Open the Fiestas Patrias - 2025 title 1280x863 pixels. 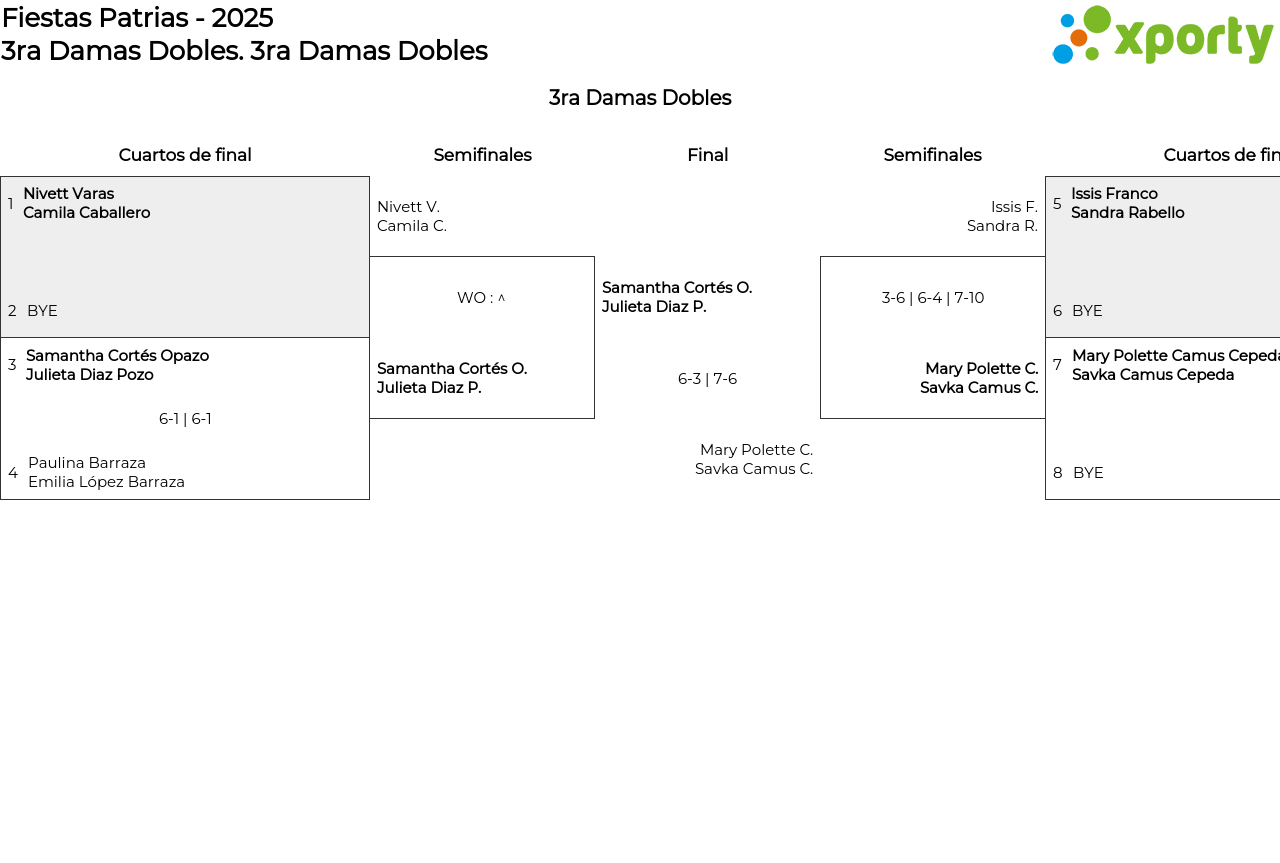tap(137, 18)
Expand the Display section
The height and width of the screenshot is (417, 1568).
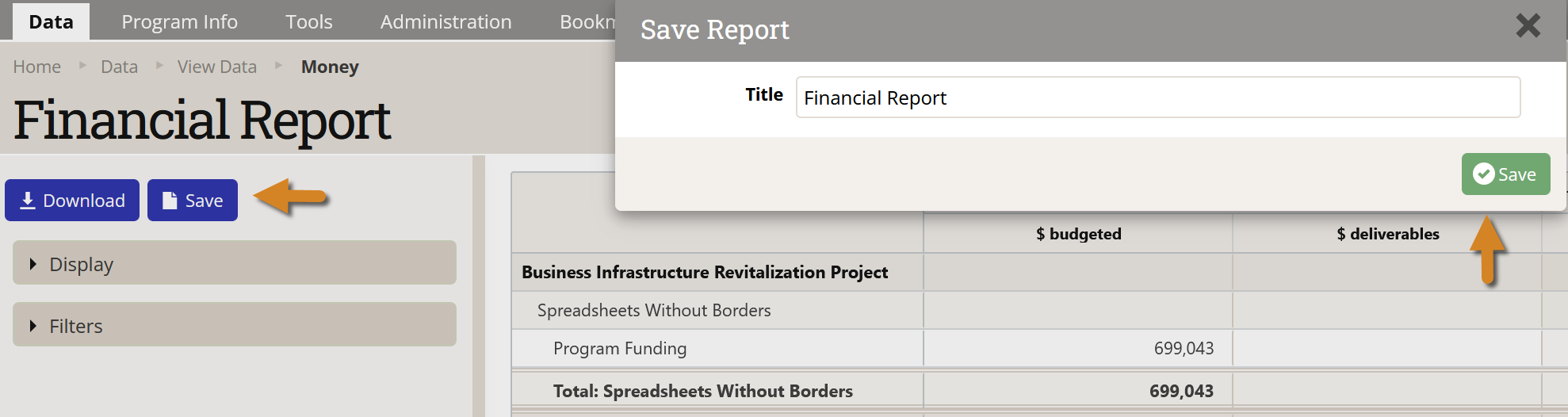click(x=235, y=263)
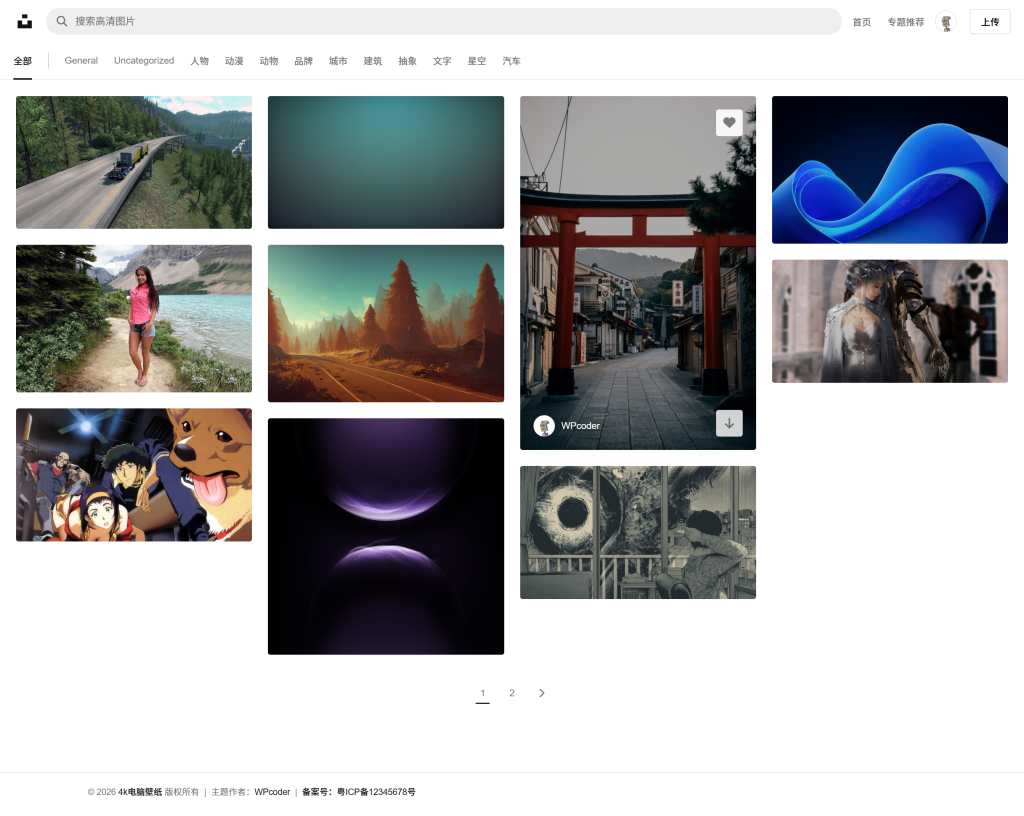Open the 星空 category tab
This screenshot has width=1024, height=816.
(x=477, y=61)
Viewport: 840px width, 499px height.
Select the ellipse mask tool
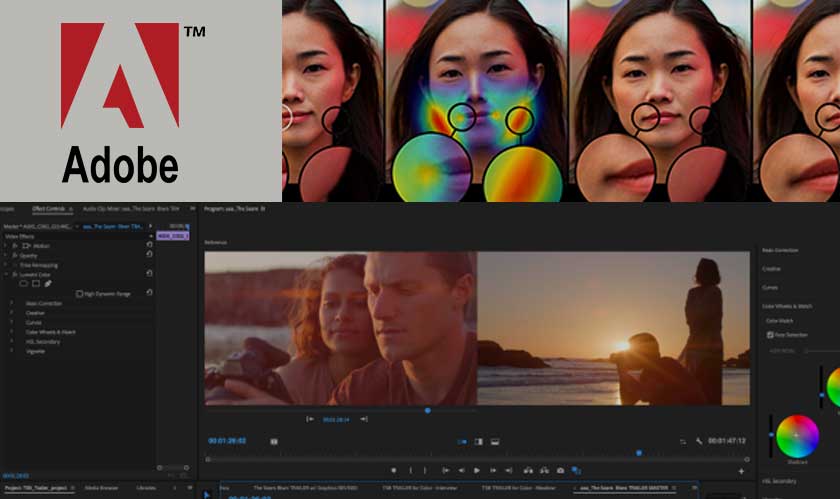coord(23,283)
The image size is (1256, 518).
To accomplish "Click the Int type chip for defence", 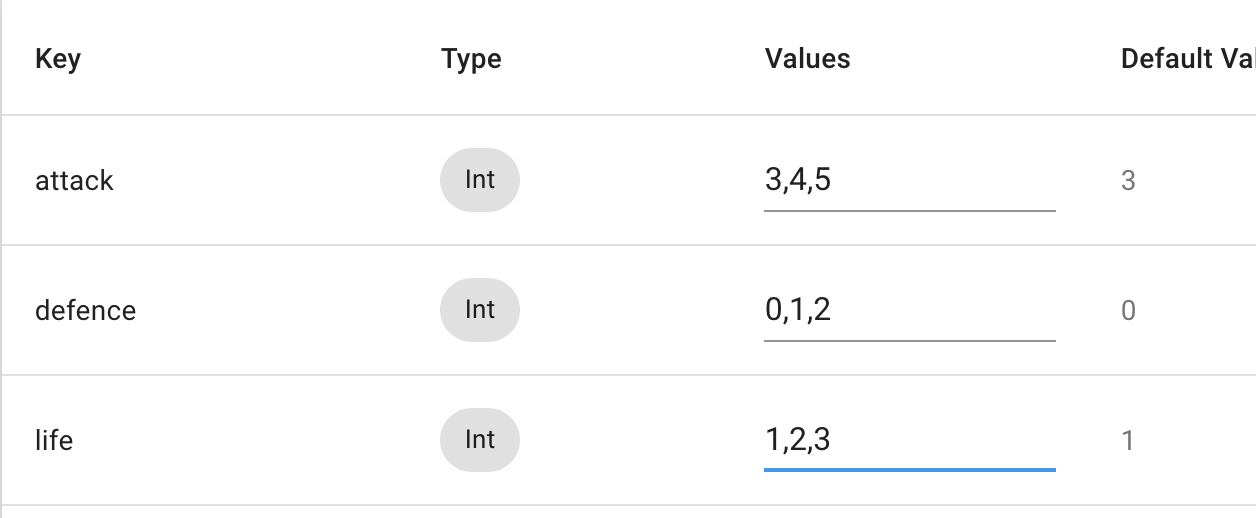I will [480, 310].
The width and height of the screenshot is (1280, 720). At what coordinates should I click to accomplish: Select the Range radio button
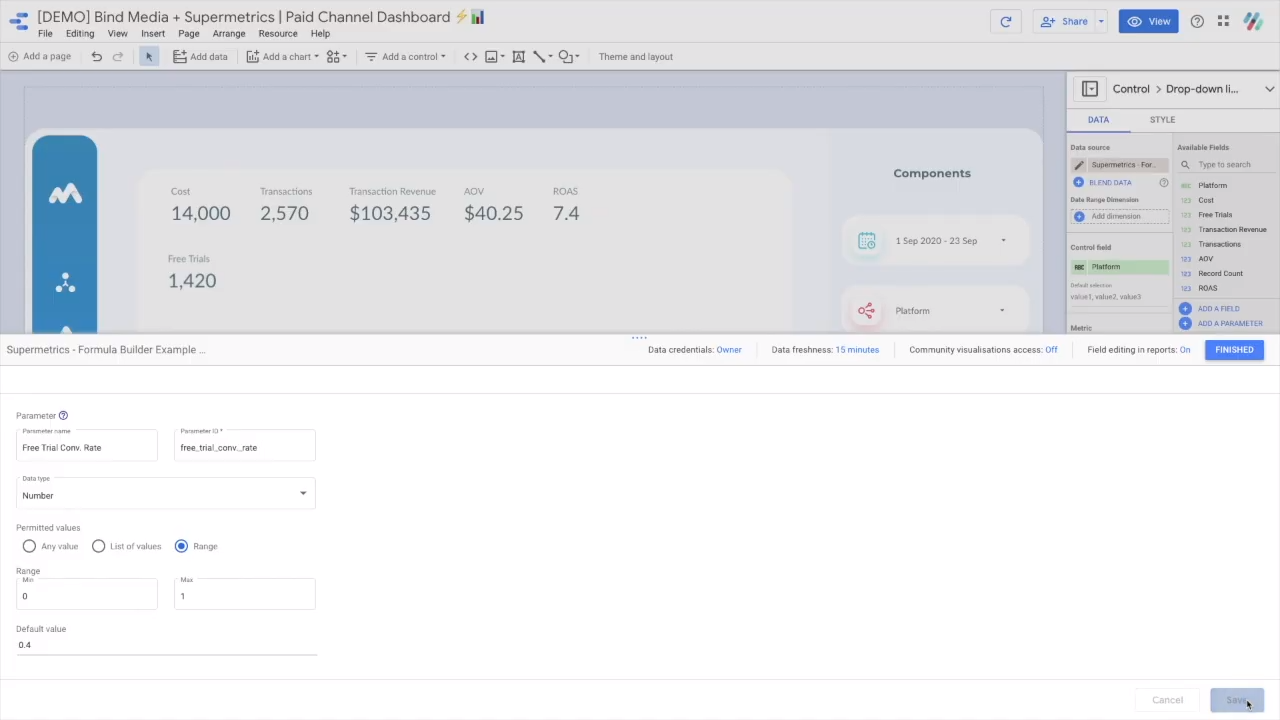tap(181, 546)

| Work to be completed |
Update the items from the line that has "Expand the Display section" through the line that has "coord(23,283)", replacing "ellipse" with "oval" and keeping everything else the same. Give back only those lines, leaving out the pictures.

| Response to this task |
Expand the Display section
The height and width of the screenshot is (417, 1568).
click(x=235, y=263)
Open the 星空 category tab
This screenshot has width=1024, height=816.
(x=477, y=61)
Viewport: 840px width, 499px height.
Select the oval mask tool
coord(23,283)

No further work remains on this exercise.